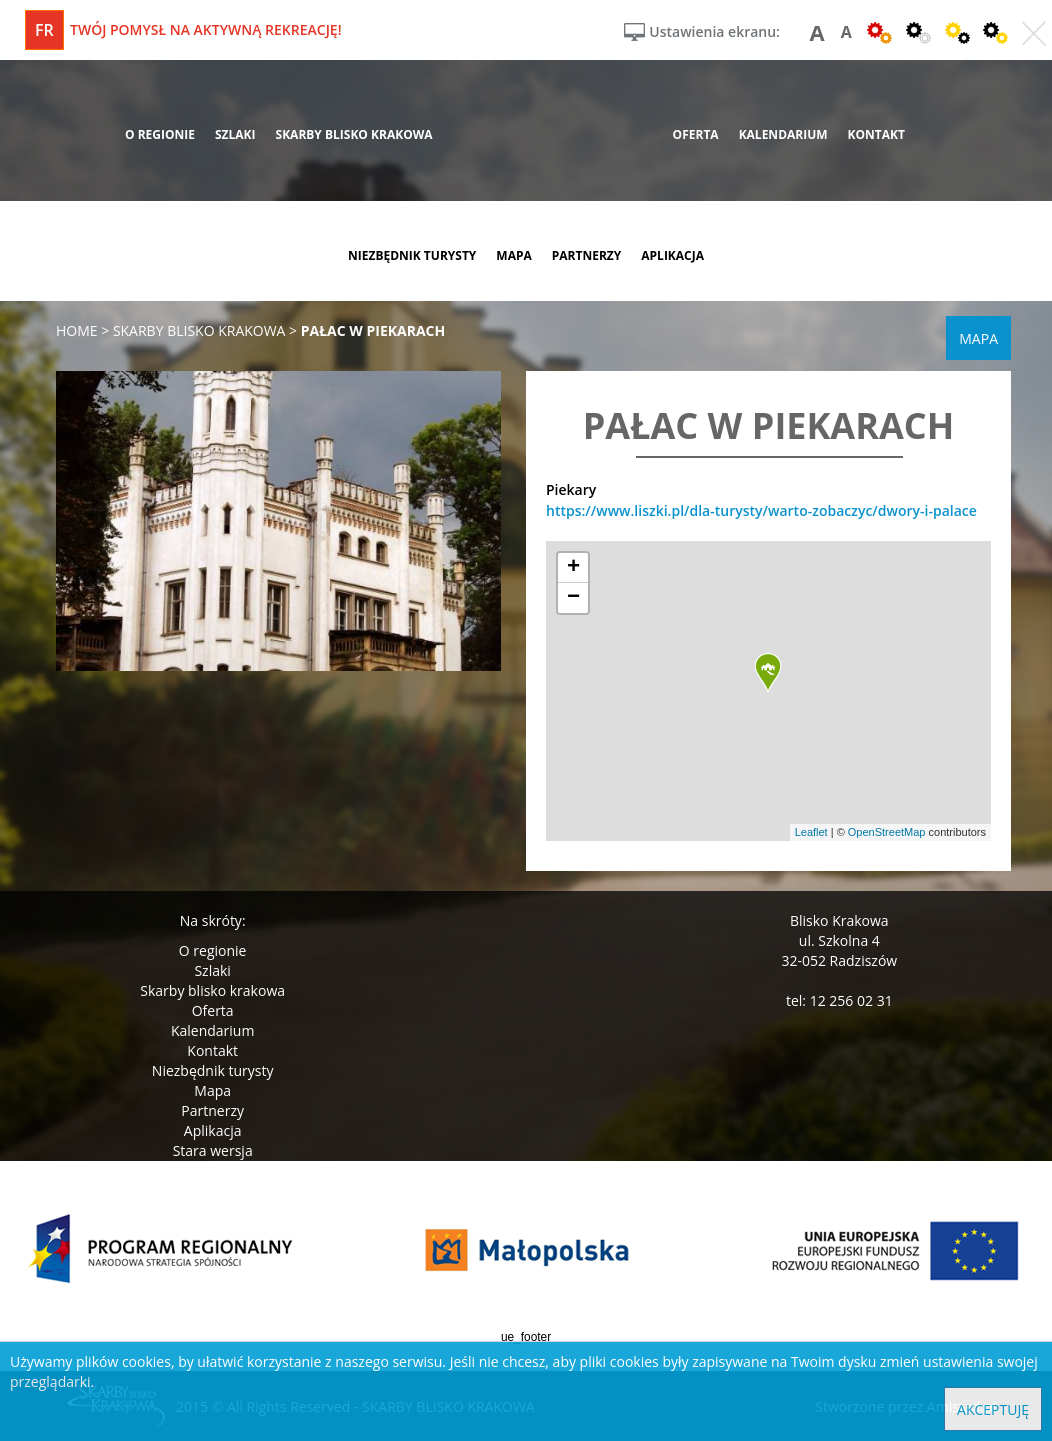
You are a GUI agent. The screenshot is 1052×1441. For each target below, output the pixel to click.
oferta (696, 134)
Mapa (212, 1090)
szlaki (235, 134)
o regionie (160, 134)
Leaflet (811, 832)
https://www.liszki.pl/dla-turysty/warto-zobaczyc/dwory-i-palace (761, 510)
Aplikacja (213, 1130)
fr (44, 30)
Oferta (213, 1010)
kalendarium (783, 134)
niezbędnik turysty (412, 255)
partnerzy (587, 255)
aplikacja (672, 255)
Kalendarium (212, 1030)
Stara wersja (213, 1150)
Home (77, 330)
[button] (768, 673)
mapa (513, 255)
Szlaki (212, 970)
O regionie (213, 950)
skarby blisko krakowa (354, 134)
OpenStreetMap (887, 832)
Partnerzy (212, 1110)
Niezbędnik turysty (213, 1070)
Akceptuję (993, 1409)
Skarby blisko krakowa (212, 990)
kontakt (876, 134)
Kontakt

> [Written problem]: Rewrite the records above as a numbered list, one line per item, leaving out blank lines and the pictures.

> [Response]:
1. You are a GUI agent. The screenshot is 1052×1441. For each target below, output the pixel to click.
2. oferta (696, 134)
3. Mapa (212, 1090)
4. szlaki (235, 134)
5. o regionie (160, 134)
6. Leaflet (811, 832)
7. https://www.liszki.pl/dla-turysty/warto-zobaczyc/dwory-i-palace (761, 510)
8. Aplikacja (213, 1130)
9. fr (44, 30)
10. Oferta (213, 1010)
11. kalendarium (783, 134)
12. niezbędnik turysty (412, 255)
13. partnerzy (587, 255)
14. aplikacja (672, 255)
15. Kalendarium (212, 1030)
16. Stara wersja (213, 1150)
17. Home (77, 330)
18. [button] (768, 673)
19. mapa (513, 255)
20. Szlaki (212, 970)
21. O regionie (213, 950)
22. skarby blisko krakowa (354, 134)
23. OpenStreetMap (887, 832)
24. Partnerzy (212, 1110)
25. Niezbędnik turysty (213, 1070)
26. Akceptuję (993, 1409)
27. Skarby blisko krakowa (212, 990)
28. kontakt (876, 134)
29. Kontakt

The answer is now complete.